_BRIEF:_
Could you lay out every text line of the data below as a JSON list of strings, one string per line, with blank lines dropped and the pictures left out?

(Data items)
--------------------------------------------------
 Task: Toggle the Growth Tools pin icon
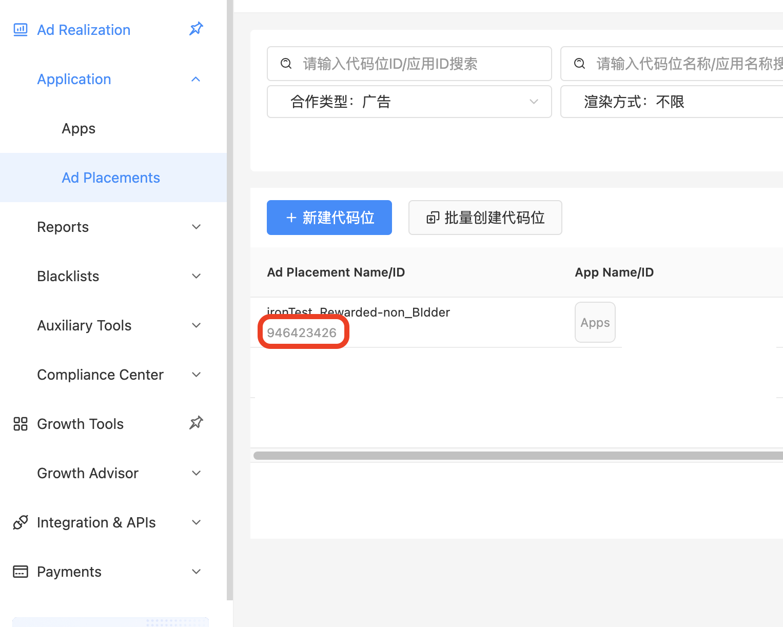coord(196,423)
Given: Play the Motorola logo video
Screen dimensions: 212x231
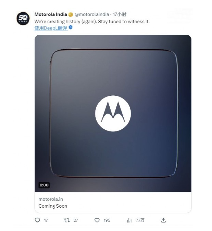Looking at the screenshot, I should (113, 113).
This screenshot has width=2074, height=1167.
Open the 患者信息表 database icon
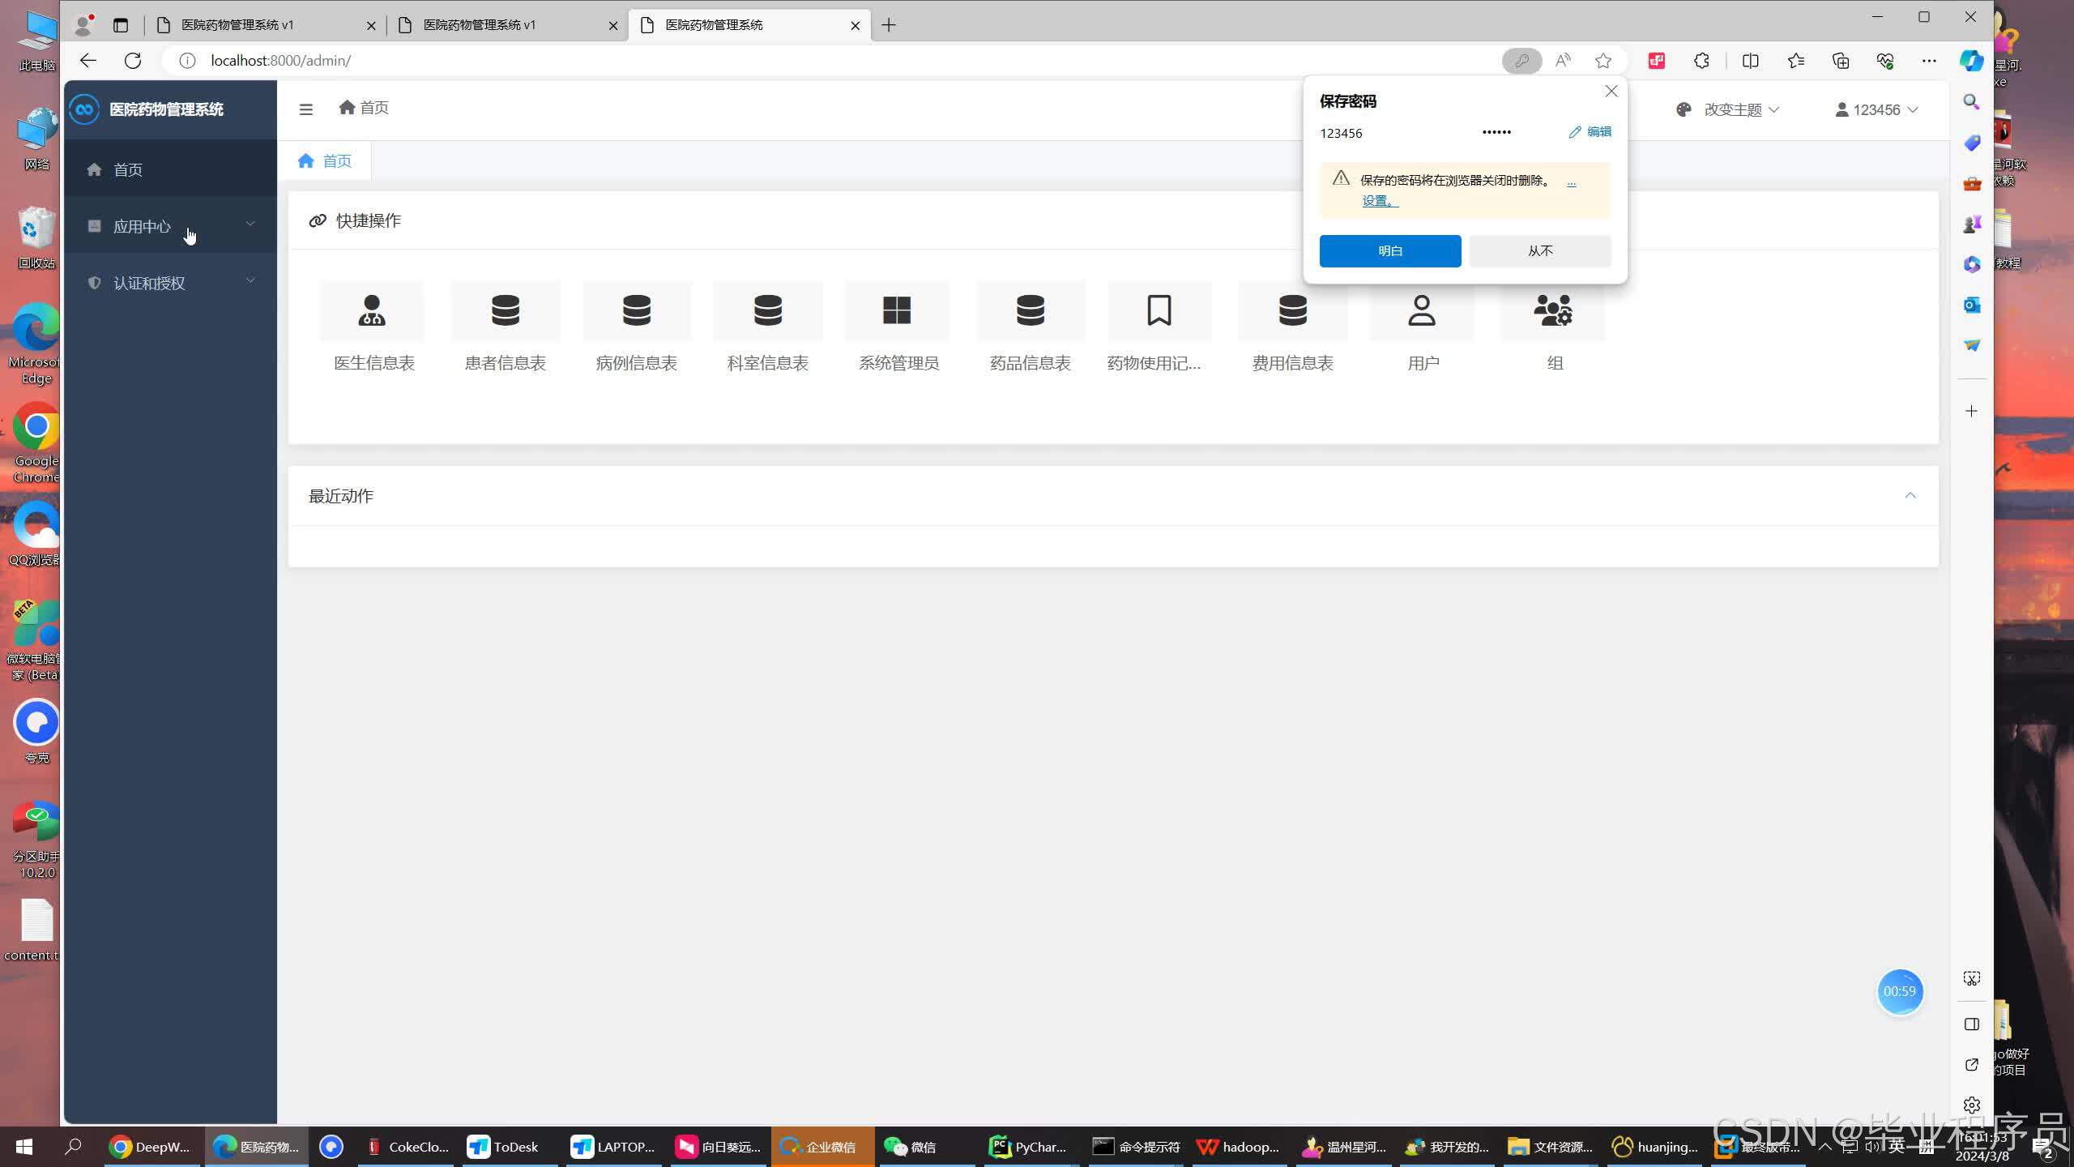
--------------------------------------------------
_THE OUTPUT:_
[
  " Task: Toggle the Growth Tools pin icon",
  "coord(196,423)",
  "Given: Play the Motorola logo video",
  "Screen dimensions: 212x231",
  "Looking at the screenshot, I should (113, 113).",
  "This screenshot has width=2074, height=1167.",
  "Open the 患者信息表 database icon"
]